- **MATERIALS PROVIDED**
────

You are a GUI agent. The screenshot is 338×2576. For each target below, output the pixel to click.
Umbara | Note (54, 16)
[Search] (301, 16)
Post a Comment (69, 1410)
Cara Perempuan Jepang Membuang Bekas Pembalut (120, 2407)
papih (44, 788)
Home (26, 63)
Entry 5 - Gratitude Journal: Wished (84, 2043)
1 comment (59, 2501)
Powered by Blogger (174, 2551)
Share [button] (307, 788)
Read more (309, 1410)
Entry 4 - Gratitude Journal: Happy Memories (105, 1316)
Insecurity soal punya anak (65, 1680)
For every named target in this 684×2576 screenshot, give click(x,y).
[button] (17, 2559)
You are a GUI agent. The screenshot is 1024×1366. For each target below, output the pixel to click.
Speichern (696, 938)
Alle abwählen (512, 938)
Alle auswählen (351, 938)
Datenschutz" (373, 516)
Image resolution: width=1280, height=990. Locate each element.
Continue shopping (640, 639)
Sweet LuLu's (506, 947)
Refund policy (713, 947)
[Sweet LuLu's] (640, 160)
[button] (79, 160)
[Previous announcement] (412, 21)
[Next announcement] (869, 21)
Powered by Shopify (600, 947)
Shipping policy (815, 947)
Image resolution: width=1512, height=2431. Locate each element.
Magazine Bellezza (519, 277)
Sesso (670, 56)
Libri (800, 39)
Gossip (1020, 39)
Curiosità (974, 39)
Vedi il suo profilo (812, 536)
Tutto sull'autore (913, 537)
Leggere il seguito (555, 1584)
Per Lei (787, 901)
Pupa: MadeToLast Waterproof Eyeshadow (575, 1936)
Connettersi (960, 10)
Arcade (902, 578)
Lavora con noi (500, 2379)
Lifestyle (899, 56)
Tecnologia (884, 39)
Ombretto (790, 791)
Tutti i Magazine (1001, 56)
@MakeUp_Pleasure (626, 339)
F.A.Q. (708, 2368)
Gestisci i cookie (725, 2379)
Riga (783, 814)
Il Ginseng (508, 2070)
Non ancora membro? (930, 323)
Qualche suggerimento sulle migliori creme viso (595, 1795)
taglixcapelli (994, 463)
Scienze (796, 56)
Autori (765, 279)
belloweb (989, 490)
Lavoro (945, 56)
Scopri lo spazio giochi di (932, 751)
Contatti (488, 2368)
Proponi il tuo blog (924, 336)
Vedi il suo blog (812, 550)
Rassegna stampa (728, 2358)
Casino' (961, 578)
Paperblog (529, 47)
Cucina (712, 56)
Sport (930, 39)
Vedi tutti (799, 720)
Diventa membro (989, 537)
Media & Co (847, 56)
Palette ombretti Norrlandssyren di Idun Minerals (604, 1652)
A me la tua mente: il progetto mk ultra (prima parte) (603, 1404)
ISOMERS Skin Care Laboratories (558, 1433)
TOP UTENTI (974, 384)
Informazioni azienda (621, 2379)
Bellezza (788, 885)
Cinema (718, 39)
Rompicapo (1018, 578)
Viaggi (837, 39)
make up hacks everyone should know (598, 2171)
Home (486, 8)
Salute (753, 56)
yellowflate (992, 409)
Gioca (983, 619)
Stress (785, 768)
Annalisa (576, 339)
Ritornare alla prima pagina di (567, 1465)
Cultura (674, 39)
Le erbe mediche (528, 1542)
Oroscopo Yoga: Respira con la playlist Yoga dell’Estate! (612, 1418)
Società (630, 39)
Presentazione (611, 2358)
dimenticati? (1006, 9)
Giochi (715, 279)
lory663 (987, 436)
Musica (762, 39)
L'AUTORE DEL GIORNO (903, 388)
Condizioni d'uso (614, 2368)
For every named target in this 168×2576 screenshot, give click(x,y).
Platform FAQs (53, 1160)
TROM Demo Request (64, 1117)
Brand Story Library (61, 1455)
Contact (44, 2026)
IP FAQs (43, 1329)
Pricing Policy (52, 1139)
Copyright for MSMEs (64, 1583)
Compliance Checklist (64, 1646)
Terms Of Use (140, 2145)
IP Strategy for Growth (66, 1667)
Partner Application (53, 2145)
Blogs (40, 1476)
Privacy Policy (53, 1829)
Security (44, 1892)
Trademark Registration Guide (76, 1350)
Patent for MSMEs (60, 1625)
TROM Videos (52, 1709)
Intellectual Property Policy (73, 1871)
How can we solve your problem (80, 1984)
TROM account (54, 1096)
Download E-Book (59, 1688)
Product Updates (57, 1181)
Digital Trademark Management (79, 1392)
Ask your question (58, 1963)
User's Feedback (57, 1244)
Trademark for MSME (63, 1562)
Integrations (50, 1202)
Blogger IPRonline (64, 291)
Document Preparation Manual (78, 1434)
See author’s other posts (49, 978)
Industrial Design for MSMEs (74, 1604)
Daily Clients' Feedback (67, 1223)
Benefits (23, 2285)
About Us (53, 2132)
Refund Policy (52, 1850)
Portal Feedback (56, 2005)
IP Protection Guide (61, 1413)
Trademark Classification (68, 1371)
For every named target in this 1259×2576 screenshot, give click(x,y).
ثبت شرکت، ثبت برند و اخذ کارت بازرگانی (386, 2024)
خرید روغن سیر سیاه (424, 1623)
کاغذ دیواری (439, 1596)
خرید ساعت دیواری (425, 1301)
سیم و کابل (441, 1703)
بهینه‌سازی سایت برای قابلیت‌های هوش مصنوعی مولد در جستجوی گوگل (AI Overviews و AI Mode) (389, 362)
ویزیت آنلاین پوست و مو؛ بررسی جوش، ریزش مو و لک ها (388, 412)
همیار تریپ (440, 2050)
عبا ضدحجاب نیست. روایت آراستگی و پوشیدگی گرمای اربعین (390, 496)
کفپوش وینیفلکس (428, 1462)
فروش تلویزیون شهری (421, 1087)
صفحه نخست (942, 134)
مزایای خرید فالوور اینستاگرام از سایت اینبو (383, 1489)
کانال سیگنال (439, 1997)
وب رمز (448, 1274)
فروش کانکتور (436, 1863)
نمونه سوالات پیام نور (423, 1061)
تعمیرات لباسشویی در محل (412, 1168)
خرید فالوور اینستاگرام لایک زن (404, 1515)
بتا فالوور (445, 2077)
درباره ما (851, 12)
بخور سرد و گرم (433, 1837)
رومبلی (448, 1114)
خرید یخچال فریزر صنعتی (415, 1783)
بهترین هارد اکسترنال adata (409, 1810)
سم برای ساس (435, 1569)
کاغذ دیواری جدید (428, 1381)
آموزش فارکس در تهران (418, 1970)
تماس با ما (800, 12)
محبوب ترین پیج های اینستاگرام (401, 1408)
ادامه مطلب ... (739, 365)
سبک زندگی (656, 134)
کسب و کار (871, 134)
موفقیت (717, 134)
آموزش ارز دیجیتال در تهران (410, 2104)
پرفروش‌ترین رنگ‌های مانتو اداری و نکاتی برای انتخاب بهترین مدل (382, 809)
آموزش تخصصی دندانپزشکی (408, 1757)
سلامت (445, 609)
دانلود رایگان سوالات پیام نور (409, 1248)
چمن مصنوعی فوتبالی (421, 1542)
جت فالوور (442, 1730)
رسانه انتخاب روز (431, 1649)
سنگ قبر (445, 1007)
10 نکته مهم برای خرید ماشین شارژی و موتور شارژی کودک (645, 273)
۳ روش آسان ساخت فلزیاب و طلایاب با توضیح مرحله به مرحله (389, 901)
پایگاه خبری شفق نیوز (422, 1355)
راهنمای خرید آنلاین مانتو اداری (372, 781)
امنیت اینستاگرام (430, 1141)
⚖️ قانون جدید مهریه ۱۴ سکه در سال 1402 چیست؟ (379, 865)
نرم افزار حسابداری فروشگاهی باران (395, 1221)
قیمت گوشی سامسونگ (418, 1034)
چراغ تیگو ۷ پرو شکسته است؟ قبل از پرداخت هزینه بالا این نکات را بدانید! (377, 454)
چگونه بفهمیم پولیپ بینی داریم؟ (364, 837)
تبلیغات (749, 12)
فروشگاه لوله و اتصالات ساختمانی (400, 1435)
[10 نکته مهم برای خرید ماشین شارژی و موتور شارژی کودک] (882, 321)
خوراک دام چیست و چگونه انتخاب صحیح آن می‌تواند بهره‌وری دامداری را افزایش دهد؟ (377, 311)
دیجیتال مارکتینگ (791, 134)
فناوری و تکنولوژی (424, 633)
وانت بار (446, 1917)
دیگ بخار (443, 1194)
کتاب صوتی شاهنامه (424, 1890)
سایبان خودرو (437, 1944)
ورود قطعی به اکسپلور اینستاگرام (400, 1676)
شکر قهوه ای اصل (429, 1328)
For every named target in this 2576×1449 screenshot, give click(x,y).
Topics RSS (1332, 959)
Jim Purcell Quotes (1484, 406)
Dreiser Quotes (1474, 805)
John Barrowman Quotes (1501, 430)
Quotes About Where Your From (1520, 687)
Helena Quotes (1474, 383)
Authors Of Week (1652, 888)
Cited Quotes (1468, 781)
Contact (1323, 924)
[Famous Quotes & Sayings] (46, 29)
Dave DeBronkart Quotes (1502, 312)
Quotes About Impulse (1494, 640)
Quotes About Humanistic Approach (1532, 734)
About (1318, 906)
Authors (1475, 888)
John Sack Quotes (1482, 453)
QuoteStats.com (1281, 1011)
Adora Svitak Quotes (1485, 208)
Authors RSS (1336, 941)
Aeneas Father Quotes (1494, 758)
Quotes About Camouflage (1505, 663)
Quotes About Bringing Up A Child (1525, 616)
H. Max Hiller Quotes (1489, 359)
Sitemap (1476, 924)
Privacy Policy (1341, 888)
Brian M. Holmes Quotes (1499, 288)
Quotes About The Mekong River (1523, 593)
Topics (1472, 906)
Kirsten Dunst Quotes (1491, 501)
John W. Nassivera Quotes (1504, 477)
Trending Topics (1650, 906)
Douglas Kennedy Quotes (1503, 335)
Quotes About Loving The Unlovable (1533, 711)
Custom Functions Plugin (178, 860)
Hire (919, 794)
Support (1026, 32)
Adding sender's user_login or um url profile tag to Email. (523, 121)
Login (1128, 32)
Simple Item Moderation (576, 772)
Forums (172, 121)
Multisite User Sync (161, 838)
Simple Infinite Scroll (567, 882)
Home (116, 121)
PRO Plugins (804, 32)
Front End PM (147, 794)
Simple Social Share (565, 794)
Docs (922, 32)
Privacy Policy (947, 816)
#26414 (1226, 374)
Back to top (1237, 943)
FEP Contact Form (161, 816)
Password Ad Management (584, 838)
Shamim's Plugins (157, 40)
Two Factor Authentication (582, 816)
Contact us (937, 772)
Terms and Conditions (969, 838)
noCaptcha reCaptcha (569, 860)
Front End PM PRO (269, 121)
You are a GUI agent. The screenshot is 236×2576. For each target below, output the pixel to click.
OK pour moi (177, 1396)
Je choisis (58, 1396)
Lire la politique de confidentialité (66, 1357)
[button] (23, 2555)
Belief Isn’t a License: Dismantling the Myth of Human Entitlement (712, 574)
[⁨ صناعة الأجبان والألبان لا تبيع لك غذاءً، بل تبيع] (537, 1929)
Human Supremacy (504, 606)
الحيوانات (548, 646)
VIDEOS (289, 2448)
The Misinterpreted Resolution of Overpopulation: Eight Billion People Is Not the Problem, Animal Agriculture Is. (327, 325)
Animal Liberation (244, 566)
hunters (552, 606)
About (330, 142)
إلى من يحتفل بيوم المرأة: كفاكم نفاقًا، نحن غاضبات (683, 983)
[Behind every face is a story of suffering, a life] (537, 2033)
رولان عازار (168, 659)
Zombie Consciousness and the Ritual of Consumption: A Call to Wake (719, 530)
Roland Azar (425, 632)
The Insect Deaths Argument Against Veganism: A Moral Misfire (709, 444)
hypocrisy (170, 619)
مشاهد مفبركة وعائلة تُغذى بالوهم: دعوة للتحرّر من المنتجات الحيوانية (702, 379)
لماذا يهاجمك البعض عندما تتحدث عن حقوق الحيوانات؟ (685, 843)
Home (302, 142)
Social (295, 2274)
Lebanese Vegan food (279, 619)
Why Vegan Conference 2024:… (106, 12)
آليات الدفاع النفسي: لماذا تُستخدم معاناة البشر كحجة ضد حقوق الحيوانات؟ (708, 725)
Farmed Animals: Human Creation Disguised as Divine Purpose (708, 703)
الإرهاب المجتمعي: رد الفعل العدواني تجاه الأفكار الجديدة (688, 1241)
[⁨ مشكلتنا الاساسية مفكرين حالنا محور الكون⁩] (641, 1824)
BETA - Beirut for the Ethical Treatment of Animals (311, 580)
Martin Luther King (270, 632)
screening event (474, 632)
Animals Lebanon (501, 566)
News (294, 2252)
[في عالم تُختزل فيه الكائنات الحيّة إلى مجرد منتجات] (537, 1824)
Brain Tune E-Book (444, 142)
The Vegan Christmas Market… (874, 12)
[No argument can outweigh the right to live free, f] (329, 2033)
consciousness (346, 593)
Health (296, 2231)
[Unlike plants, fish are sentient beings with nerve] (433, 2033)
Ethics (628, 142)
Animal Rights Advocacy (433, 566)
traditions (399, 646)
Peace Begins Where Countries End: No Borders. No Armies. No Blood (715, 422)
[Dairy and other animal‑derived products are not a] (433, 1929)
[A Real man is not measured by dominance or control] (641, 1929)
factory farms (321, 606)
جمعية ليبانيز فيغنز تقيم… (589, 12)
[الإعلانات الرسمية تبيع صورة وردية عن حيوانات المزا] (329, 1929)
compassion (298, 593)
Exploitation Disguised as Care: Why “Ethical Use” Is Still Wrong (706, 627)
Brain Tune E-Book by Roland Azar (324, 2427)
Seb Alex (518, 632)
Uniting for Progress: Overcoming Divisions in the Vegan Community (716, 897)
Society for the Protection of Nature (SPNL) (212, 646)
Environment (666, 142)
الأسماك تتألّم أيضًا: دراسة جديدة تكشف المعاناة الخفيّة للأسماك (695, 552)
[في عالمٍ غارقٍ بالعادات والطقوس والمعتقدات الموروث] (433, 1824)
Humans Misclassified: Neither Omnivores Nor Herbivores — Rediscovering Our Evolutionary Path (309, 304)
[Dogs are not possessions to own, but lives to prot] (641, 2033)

────

- **AIM OF THE TASK**
Copy out, exactly and alone, the lines of the entries above between the ones holding "Copyright for MSMEs (64, 1583)" and "Ask your question (58, 1963)", inclusive.

- **EXPECTED ANSWER**
Copyright for MSMEs (64, 1583)
Compliance Checklist (64, 1646)
Terms Of Use (140, 2145)
IP Strategy for Growth (66, 1667)
Partner Application (53, 2145)
Blogs (40, 1476)
Privacy Policy (53, 1829)
Security (44, 1892)
Trademark Registration Guide (76, 1350)
Patent for MSMEs (60, 1625)
TROM Videos (52, 1709)
Intellectual Property Policy (73, 1871)
How can we solve your problem (80, 1984)
TROM account (54, 1096)
Download E-Book (59, 1688)
Product Updates (57, 1181)
Digital Trademark Management (79, 1392)
Ask your question (58, 1963)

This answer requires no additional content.